Why? Oh, I don’t know - peer pressure, I guess. Pester power. Moral weakness. Temporary insanity.

After all, practically everyone in her class has one. Soon she’ll be going to secondary school, where not owning a smartphone is the equivalent of turning up in a pony and trap.

Besides, she’d sweated hard for her SATs. She deserved a reward, something special to show her that hard work pays.

Only now, I realise, I might as well have bought her a case of whisky, or handed her the keys to the car.

Because however frighteningly grown-up she may seem to me, she sure as eggs isn’t mature enough to handle a smartphone.

Pandora’s box isn’t just some mythical relic. It comes in five colours and fits in your coat pocket.

Scientists have just begun the world’s largest-ever study into whether mobiles are damaging our children’s brains.

I don’t know about physical harm, but as far as psychological effects go, I can spare them the trouble.

In just a few weeks, I have seen my daughter’s world shrink to the size of a 2x4 in screen.

Adults are equipped to understand that their phones aren’t their whole life; that they can be ignored or switched off. Little girls aren’t.

Suddenly, home was no longer a sanctuary from the pressures of school life. Playground rivalries and anxieties followed her home, channelled via one small device.

And so I did what I had to do. I took the phone away.

Now that everyone has calmed down, I’ve had a chance to reflect on my folly. And I’ve reached a conclusion.

Modern phones are like cigarettes, fireworks and E.L. James novels: not suitable for children under the age of 16.

It’s not just the way these devices facilitate bullying and cause havoc for teachers; or even the access they offer to pornography and violence, scary as that is.

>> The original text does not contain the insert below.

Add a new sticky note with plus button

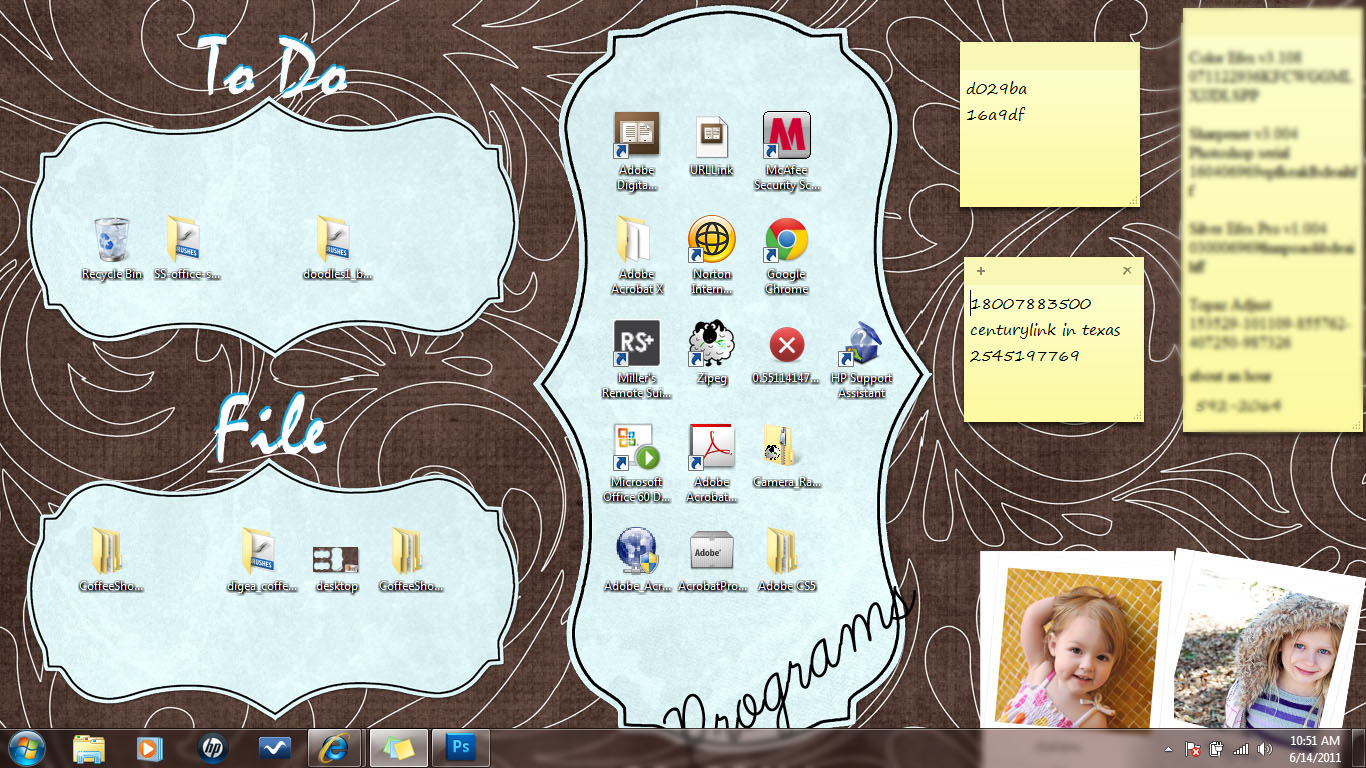tap(980, 270)
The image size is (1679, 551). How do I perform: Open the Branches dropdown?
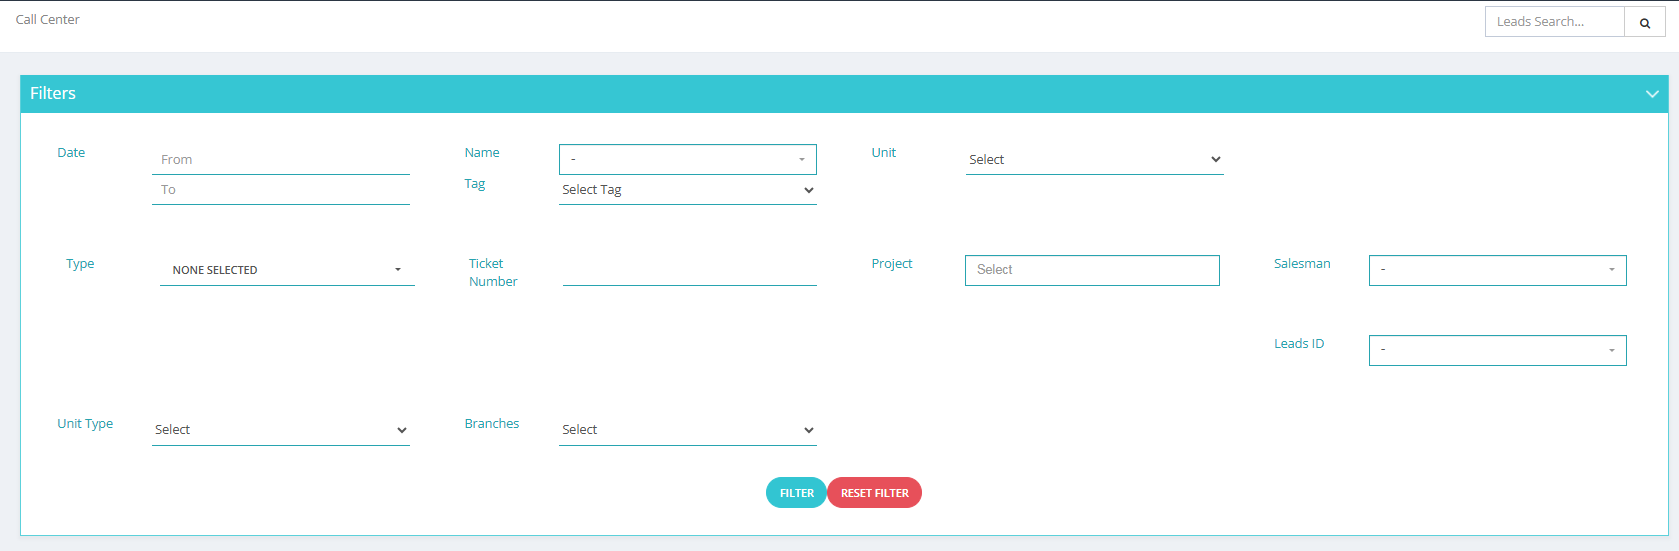pos(687,430)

Smartphone usage also stunts the emotional growth of children - and makes parents lazy.

By the time I got my first phone, I’d had a good few years of learning how to survive, as it were, in the wild.

Map-reading instead of Google Maps; writing sentences instead of text-speak; proper research instead of Wikipedia, writing to friends instead of texting them.

Even more usefully, because my parents never had the ‘safety net’ of a mobile phone, they made sure I understood and appreciated the dangers of the wider world.

Many parents say they buy their children phones for “safety reasons”. But this is an illusion.

A phone might give an impression of safety - “my child can reach me at any time”; but it is just a crutch, not a cast-iron guarantee.

If anything, youngsters are more likely to get hurt as a result of owning a phone - by getting mugged for it, stepping out in front of a lorry while texting or by taking risks they would otherwise not take. Thinking “I can always call Mom if I get into trouble”.

Society quite rightly tries to protect children from harm. We tell them they can’t have sex or drive a car until they are adult enough to understand the responsibilities.

Yet, here we are, allowing children full access to worlds their immature minds can’t cope with.

All in good time. I am not a Luddite. My daughter will get her smartphone back when she is ready for it.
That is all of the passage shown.